The behavior of a cell is determined by a cell’s type. The different types of cells include:
Jupyter code cells
Where you can edit and write new code.
Jupyter markdown cells
Where you can document the computational process. You can input headings to structure your notebook hierarchically.
You can also add and edit image files as attachments to the notebook. The markdown code and images are rendered when the cell is run.
Raw Jupyter NBConvert cells
Where you can write output directly or put code that you don’t want to run. Raw cells are not evaluated by the notebook.
Spark job progress bar
When you run code in a notebook that triggers Spark jobs, it is often challenging to determine why your code is not running efficiently.

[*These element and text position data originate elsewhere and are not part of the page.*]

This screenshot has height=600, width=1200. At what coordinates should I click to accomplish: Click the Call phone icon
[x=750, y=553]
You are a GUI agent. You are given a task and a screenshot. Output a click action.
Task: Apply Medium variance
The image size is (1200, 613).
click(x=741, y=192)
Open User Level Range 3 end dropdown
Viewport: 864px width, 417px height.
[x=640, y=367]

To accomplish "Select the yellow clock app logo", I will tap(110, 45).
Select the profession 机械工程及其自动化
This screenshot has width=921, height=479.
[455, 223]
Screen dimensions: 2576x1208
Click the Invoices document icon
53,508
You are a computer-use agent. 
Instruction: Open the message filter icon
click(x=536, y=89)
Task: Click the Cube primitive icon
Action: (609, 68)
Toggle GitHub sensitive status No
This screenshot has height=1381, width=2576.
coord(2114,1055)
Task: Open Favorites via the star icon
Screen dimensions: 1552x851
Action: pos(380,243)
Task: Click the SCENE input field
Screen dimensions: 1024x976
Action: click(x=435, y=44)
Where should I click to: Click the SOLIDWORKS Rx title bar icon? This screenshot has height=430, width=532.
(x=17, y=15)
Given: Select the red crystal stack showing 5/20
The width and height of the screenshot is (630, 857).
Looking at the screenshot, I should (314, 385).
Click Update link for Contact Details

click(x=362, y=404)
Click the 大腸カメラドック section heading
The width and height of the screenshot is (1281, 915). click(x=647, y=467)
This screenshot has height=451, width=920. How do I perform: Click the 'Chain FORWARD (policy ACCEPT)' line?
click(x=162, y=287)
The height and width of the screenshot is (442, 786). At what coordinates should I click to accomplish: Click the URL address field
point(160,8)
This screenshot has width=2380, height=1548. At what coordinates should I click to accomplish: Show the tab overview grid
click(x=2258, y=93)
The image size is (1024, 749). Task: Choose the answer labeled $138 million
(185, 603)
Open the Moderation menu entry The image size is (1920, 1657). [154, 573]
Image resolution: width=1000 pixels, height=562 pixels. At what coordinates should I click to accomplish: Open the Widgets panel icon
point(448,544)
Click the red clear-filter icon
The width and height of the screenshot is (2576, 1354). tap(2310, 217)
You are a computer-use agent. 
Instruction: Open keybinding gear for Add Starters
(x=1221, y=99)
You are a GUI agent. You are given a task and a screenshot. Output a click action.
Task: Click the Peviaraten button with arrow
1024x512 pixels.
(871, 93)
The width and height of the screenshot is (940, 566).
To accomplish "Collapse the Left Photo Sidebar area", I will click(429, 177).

To help you better understand what your code is doing and assist you in code debugging, you can monitor the execution of the Spark jobs for a code cell.
To enable Spark monitoring for a cell in a notebook:
- Select the code cell you want to monitor.
- Click the Enable Spark Monitoring icon () on the notebook toolbar.
The progress bars you see display the real time runtime progress of your jobs on the Spark cluster. Each Spark job runs on the cluster in one or more stages, where each stage is a list of tasks that can be run in parallel. The monitoring pane can become very large is the Spark job has many stages.
The job monitoring pane also displays the duration of each job and the status of the job stages. A stage can have one of the following statuses:
Running: Stage active and started.
Completed: Stage completed.
Skipped: The results of this stage were cached from a earlier operation and so the task doesn’t have to run again.
Pending: Stage hasn’t started yet.
Click the icon again to disable monitoring in a cell.
Note: Spark monitoring is currently only supported in notebooks that run on Python.